For the first time in 10 years, Freddie Mac’s single-family serious delinquency rate (more than 90 days past due or in foreclosure) dropped below 1 percent in January to .99 percent. Freddie Mac is the first GSE to reach this point, while the rest of the U.S. mortgage market as a whole reported a serious delinquency rate of 3.13 percent at the end of 2016 according to MBA figures. The last time Freddie Mac reported a serious delinquency rate of less than 1 percent was in 2007 at .65 percent.
In addition to low rates of serious delinquency, Freddie Mac reports a total mortgage portfolio increase rate of 3.7 percent in January. Freddie Mac funded $39 billion in mortgages in January alone, and report $456 billion funded for all of 2016. Freddie Mac also made 3,105 loan modifications in January 2017.

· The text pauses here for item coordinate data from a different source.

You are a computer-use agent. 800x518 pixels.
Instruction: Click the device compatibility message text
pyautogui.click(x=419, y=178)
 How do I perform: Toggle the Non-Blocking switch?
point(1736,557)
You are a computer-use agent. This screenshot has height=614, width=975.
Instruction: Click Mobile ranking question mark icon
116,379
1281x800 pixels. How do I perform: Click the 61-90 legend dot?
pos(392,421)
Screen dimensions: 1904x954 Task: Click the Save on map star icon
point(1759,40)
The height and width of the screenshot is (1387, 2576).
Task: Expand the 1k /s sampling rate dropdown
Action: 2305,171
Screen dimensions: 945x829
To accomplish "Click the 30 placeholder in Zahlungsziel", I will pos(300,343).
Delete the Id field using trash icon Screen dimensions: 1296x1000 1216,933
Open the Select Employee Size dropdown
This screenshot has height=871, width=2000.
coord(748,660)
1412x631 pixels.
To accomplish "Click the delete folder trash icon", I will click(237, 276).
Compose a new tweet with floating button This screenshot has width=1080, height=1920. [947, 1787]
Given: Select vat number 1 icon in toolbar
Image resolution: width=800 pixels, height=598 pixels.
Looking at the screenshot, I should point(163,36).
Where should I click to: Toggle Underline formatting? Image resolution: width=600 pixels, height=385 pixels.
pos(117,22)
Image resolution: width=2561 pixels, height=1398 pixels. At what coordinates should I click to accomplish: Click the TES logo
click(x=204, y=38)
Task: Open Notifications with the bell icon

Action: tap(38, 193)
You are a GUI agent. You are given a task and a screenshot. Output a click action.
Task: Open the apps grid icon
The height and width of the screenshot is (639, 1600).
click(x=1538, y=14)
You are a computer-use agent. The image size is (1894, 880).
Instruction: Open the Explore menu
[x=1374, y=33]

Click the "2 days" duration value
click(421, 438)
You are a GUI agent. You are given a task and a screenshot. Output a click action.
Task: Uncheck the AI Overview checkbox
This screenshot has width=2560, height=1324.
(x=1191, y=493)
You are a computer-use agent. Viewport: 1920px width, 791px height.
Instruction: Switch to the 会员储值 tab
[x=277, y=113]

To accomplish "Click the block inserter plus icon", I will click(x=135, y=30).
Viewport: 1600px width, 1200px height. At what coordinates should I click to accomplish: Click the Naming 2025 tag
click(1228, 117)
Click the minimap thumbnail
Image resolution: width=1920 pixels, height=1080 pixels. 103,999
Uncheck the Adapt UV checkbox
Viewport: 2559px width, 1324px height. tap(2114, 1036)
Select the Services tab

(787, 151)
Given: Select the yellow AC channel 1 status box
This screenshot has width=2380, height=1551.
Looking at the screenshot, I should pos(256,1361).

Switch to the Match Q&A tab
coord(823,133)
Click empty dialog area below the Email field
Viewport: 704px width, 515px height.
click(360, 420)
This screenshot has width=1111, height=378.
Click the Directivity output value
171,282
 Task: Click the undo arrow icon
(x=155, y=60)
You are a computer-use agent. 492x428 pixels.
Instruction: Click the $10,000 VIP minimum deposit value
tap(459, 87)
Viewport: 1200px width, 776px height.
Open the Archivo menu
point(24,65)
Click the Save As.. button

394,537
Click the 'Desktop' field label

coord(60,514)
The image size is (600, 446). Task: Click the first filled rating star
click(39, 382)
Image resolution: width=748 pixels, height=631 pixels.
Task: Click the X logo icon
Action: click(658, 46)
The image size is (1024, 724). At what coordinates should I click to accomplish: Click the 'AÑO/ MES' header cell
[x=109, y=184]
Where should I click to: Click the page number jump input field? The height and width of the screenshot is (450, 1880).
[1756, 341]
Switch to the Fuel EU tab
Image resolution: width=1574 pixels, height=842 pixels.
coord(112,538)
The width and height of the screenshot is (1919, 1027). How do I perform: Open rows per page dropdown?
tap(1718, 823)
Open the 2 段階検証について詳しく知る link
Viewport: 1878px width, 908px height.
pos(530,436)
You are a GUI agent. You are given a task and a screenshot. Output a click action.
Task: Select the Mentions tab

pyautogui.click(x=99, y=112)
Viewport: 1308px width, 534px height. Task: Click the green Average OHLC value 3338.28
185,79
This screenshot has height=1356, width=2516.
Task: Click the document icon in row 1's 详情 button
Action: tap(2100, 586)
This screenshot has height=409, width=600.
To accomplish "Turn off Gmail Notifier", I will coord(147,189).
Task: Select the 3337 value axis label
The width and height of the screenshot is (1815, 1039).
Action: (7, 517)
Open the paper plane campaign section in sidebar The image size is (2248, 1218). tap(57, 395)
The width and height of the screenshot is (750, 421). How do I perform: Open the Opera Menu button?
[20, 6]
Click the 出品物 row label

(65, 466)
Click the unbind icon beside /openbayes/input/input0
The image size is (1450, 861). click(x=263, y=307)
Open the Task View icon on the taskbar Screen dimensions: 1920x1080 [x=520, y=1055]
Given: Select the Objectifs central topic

In Freddie Mac’s February 2017 Outlook, inflation is considered as the housing market moves into spring. "Which course inflation takes over the next year will have important implications for housing and mortgage markets. On balance, the risks to higher inflation outweigh lower inflation, but in our estimation, most of the reflationary factors have already been baked into current interest rates and inflation is likely to increase only modestly over the next two years,” said Freddie Mac Chief Economist Sean Becketti. "With the housing market on the verge of the spring home buying season, this is good news in an environment where historically low mortgage rates will help offset the pace of house price growth and lack of for-sale inventory in many markets."